The rotor equivalent wind speed can be calculated as [40]:

$$U_{Res}=\left({\displaystyle \sum }_{i=1}^{n_h}{U}_i^3\frac{{Å}_i}{Å}\right){,}^{1/3}$$

(7)

where $n_h$ is the measurement height, $U_i$is the average wind speed for the $i^{th}$ segment, $Å$ is the total rotor swept area, ${Å}_i(={{\displaystyle \int }}_{H_i}^{H_{i+1}}\complement \left(H\right)dH$) is the area of the $i^{th}$ segment, where $\complement \left(H\right)=2\sqrt{r^2-{\left(H-H_{hub}\right)}^2}$, r is the rotor radius, and $H_{hub}$ is the hub height.

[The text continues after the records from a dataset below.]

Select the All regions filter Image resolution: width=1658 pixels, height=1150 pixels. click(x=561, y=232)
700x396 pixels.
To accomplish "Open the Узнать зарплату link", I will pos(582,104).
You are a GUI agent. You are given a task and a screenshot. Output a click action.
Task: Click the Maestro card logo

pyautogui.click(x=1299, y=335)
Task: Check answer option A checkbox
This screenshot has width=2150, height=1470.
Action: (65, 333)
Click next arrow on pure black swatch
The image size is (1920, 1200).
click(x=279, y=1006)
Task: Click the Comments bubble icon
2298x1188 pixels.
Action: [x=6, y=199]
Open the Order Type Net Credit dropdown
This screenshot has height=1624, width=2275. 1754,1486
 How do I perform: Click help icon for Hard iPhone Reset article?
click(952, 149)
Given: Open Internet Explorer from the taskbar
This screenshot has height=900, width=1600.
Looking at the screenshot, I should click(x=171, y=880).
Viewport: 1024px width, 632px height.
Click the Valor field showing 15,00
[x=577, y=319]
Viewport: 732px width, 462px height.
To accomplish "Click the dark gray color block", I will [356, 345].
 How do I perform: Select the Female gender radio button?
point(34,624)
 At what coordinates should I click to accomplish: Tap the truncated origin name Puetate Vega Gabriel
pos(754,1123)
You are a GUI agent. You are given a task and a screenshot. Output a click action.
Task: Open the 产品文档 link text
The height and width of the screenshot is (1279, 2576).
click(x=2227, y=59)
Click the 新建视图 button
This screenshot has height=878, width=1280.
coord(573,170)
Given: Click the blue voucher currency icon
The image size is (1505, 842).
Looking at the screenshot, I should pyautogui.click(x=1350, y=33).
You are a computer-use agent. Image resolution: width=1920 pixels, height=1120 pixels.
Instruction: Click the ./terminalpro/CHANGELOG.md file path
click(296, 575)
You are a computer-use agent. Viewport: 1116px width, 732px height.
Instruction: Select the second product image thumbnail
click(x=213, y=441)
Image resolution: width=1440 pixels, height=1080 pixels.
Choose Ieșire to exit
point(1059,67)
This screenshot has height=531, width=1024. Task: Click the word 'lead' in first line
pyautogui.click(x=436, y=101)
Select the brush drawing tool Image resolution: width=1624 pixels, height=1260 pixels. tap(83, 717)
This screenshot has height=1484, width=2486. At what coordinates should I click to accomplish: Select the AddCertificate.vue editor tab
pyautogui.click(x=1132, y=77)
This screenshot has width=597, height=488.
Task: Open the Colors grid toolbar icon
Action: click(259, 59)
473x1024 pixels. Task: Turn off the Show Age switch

Figure 12g shows that the hourly average maximum power ($\approx$2.5 megawatts) can be achieved at 21:00 UTC during the NLLJ events. Hence, the maximum hourly average estimated peak power generation is approximately 5 times higher than that of the reference day (Figure 12i). The hourly average SB events are mainly observed between 10:00 and 17:00 UTC. Then, during the SB events, the hourly average estimated peak power generation can be up to 2.5 times higher than that of the reference day.

The hourly average integral length scale (L_u), deduced near ground, has a similar evolution as that of the hourly average power production during the NLLJ (Figure 12j) and SB (Figure 12k) events, and the reference day (Figure 12l). L_u is the length of the largest eddy at the measurement location. An increment in L_u was observed within the NLLJ shear layer and the SB gravity current at the beginning of the NLLJ and SB occurrences. Moreover, the L_u during the NLLJ is 1.25 times larger than that of SB, which is 1.5 times larger than L_u of the reference day. By comparing all parameters used in this study, it was found that the ultrasonic anemometer measurements are useful for identifying NLLJ and SB events.

4. Conclusions

In this study, we assessed the wind measurements with the aim to identify SB and NLLJ meteorological events in the north of France. Measurements were mainly taken using an ultrasonic anemometer in the coastal region of Dunkerque. We developed four algorithms to identify NLLJ and SB days: Sign Change of Sea-Breeze Component (SCSBC), recurrent neural network (RNN) for SB, Haar wavelet threshold technique for NLLJ (HWTT), and Symlets wavelet slope technique for NLLJ (SWT).

These algorithms successfully identified the SB and NLLJ days. Some significant results obtained from the analysis are the following:

• The proposed RNN algorithm is good enough for SB identification, having 98% sensitivity, 91% specificity, and 95% classification accuracy.
• The results obtained from the RNN algorithm are in good agreement with the independent lidar observations and show that 88% of SB events were detected during the 86-day IOP.
• Regarding NLLJ, the proposed algorithms (HWTT and SWT) detected a similar number of NLLJ events, with a R² of 0.98 between the NLLJ detected from HWTT and that from wind lidar measurement.
• During the NLLJ events, the estimated maximum hourly average peak power generation was approximately 5 times higher than that of the reference day, and the peak power generation was 2.5 times higher during the SB events.
• The integral length scale during the NLLJ was found to be 1.25 times larger than that during SB events. Furthermore, the integral length scale during the SB was 1.6 times larger than that expected for a reference day.